数週間前、故郷に帰ってきたら、庭には枯れきったネコジャラシが、そこら中にぼうぼうと生え渡っていたの。「枯れたネコジャラシは寂れた家のイメージだからイヤ」と、嫁。早く刈り取りたいけど、息子も嫁も酷暑の毎日にぐったりしちゃって、日中に庭仕事なんてとんでもないらしい。年なんだよ、ふたりとも!
ワタシ、ネコジャラシの森が大好き。夕方、涼しくなったら庭に出てみるの。ネコジャラシの陰に隠れて、野ネズミや昆虫を狩りするって、ぞくぞくしちゃう。獲物を見つけたら、身体を低くして、枯れ草がカサコソしないように、ゆっくり進むんだよ。成功率はそれほどでもないけどさ。ワタシも、ライオンの一族だってことを感じるひとときなんだ。

日中なにをしているのかって?昼寝に決まってるじゃない。石造りの家は、ひんやり涼しいからね。嫁のベッドの上に敷いてもらった、いい匂いのするタオルの上で昼寝。朝からだから、朝昼寝。暑さがそれほどでもない日は、風通しのよいテラスで、ダラ〜ンと寝そべったりするんだよ。

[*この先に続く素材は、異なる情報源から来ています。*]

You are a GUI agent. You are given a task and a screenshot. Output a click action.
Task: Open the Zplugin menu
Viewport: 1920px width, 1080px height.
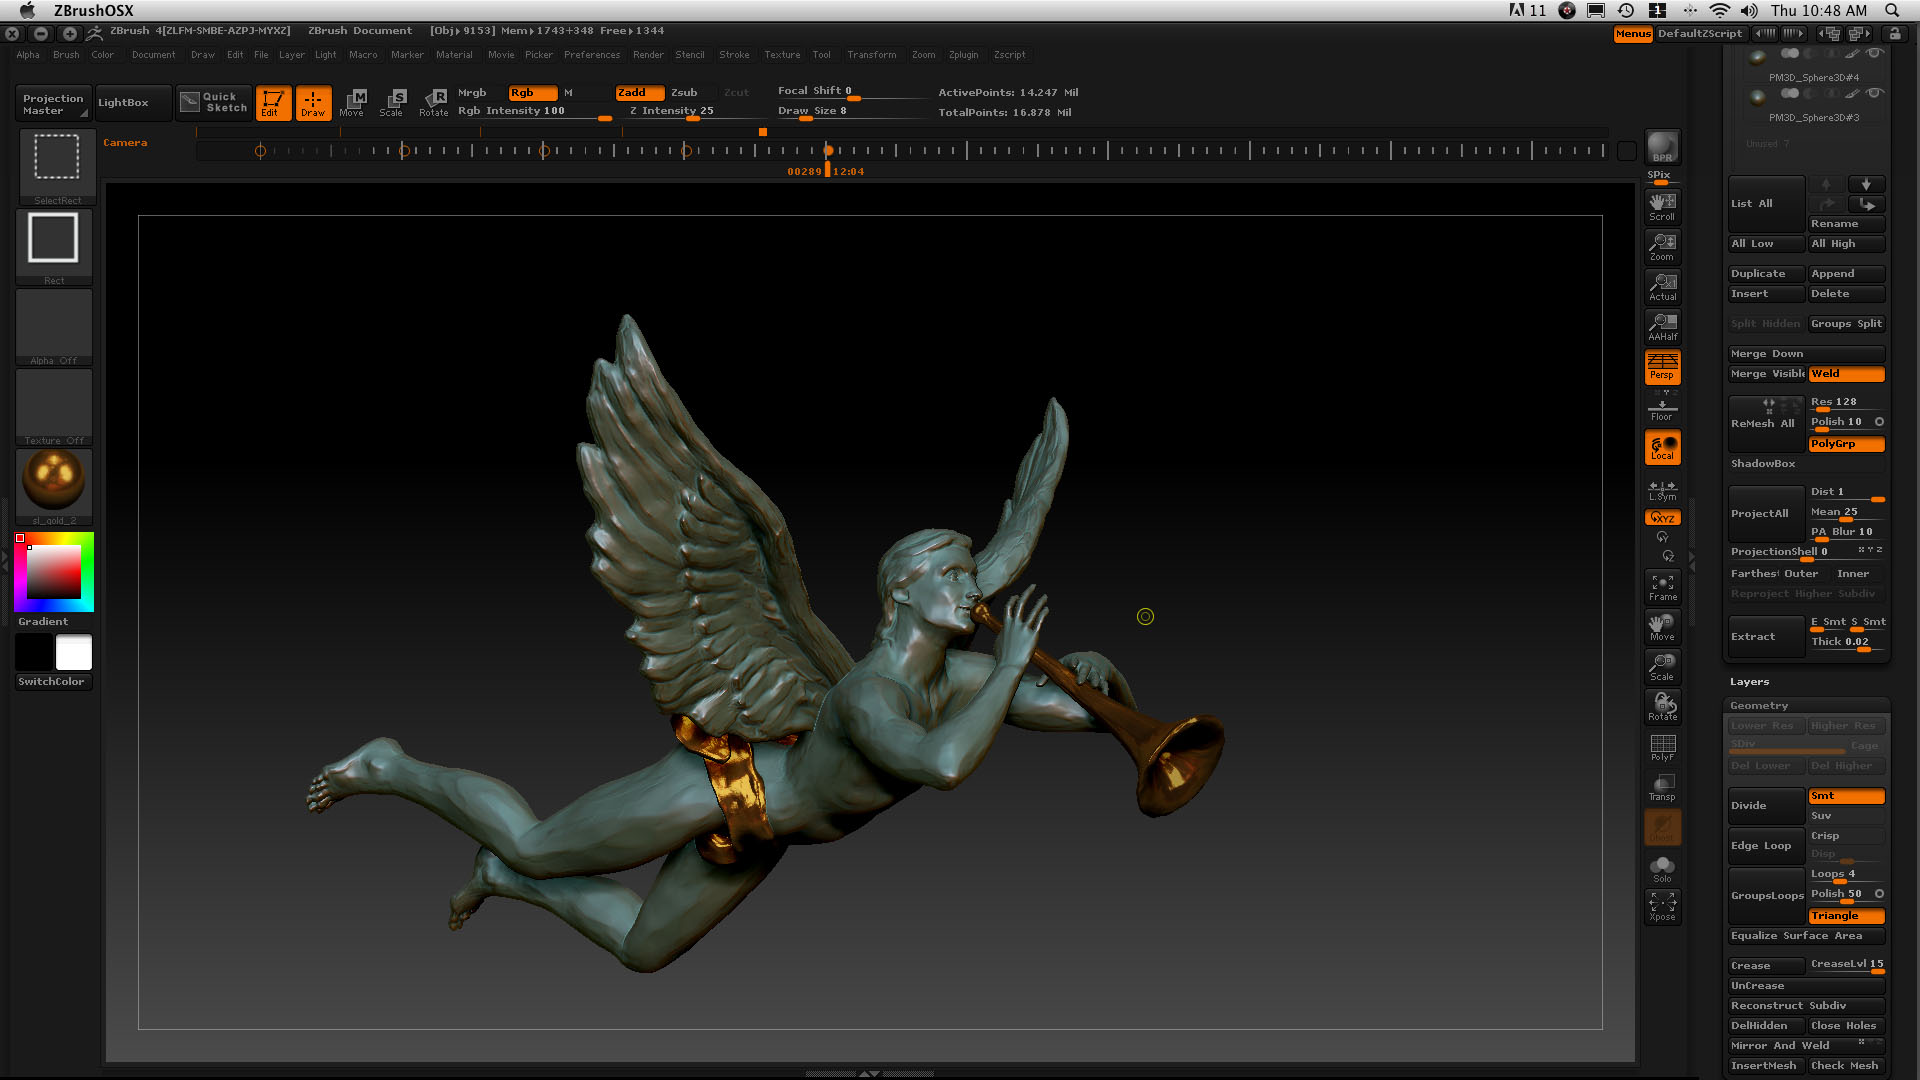click(963, 55)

ところで、何日か前に、息子が新しい芝刈り機を買ったの。あの人、道具だけは揃えたいタイプ。嫁から「ものばかり増えるじゃない」とか、言われちゃってるのにね。私のネコジャラシも、もうすぐなくなっちゃうのかなぁ。
ネコは、2017年にこの家の庭で誕生。義母が外で餌をあげていたが、彼女が2020年に老人ホームに入ってからは、隣人たちが餌やりをしてくれていた。2024年から義母の息子と嫁(筆者)の夫婦が保護。家ネコになった。